« Inventeur perpétuel et champion ès métamorphoses et apparitions fantasmagoriques, le surréaliste iconoclaste et éclectique a pris ses quartiers d’été à la Fondation Beyeler à Riehen. »
Françoise Jaunin
Dadamax : c’est ainsi qu’en hommage à sa liberté iconoclaste et à ses scandales de dadaïste révolté, Jean Tinguely appelait admirativement Max Ernst. L’artiste, lui, s’était inventé le pseudonyme de Loplop en guise d’alter ego à tête d’oiseau ironique et magicien qui renvoyait à son profil aigu et ses yeux transparents et faisait la navette entre les profondeurs de son inconscient et la surface de ses rêves. Quant au poète André Breton, il saluait en lui « le cerveau le plus magnifiquement hanté qui soit aujourd’hui ». Avec plus de 180 peintures, collages, dessins, sculptures et livres illustrés, la Fondation Beyeler accueille, en coproduction avec l’Albertina de Vienne, une vaste rétrospective qui explore les dédales hallucinés de ce cerveau fertile et déroule dans tous ses états le panorama d’une œuvre énigmatique et polymorphe qui a profondément marqué son époque.

#### [ÉNONCÉ]
Dans le texte sur la rétrospective Max Ernst, indiquez le nom que Jean Tinguely donnait à Max Ernst. La liste ci-dessous constitue un matériau à part, indépendant du texte.

#### [EXTRAIT DES DONNÉES]

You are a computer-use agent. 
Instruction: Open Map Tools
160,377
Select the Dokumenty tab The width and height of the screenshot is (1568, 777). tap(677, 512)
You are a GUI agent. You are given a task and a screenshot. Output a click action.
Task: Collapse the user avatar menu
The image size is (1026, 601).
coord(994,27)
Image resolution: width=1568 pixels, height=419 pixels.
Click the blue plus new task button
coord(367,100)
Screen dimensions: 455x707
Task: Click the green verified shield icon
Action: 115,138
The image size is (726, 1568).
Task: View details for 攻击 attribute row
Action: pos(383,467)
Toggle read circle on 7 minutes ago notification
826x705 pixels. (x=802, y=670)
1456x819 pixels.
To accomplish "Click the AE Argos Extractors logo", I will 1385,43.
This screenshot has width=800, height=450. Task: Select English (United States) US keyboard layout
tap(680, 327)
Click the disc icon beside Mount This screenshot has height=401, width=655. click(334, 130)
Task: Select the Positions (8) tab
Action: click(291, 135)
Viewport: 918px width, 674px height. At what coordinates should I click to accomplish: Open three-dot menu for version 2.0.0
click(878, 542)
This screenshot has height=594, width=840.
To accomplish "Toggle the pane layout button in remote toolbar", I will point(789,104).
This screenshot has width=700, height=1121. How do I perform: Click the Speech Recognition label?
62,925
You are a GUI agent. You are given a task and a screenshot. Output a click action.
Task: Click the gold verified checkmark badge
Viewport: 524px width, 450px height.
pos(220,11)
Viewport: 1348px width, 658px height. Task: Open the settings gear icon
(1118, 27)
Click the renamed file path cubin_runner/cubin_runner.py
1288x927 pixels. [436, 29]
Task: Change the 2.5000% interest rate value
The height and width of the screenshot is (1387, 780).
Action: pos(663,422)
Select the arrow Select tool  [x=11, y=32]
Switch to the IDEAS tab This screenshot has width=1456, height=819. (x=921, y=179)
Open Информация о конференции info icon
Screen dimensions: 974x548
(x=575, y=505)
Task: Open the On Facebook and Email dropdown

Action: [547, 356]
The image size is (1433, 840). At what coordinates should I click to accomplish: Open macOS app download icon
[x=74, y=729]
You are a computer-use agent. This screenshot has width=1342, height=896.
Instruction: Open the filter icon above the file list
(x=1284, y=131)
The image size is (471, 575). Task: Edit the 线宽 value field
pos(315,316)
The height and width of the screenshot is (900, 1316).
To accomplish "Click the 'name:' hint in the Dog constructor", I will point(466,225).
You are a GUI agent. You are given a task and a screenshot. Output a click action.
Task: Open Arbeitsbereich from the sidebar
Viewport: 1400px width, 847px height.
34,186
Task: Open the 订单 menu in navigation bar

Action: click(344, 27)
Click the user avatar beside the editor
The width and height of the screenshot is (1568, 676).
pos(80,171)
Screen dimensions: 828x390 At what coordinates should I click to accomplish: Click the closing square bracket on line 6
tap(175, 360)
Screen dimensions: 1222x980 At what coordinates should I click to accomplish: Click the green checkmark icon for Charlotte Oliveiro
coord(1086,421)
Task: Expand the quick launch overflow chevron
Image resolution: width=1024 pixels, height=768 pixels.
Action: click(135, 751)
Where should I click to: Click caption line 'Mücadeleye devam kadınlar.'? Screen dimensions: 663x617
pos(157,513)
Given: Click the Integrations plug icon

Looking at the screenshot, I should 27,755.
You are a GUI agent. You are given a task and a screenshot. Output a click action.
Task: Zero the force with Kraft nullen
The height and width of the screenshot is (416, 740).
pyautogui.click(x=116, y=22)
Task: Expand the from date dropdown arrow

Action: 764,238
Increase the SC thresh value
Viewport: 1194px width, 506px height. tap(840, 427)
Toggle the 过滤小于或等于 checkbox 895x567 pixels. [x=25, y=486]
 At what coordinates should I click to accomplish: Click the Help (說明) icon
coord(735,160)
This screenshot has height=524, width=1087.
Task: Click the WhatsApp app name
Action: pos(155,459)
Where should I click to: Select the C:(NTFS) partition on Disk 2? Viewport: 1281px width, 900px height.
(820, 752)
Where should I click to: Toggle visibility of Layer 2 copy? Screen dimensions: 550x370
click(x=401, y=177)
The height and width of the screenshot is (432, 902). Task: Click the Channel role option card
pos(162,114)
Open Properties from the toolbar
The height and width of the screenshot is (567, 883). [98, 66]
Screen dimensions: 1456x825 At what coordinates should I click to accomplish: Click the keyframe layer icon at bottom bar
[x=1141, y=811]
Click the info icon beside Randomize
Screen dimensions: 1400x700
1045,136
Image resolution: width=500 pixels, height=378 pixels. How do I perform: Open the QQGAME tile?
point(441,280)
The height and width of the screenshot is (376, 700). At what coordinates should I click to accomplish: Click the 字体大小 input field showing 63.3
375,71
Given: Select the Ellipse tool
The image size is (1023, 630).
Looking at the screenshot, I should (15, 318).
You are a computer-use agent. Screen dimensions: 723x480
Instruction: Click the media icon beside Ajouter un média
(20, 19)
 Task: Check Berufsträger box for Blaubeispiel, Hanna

#### [RÉPONSE]
Jean Tinguely l'appelait Dadamax.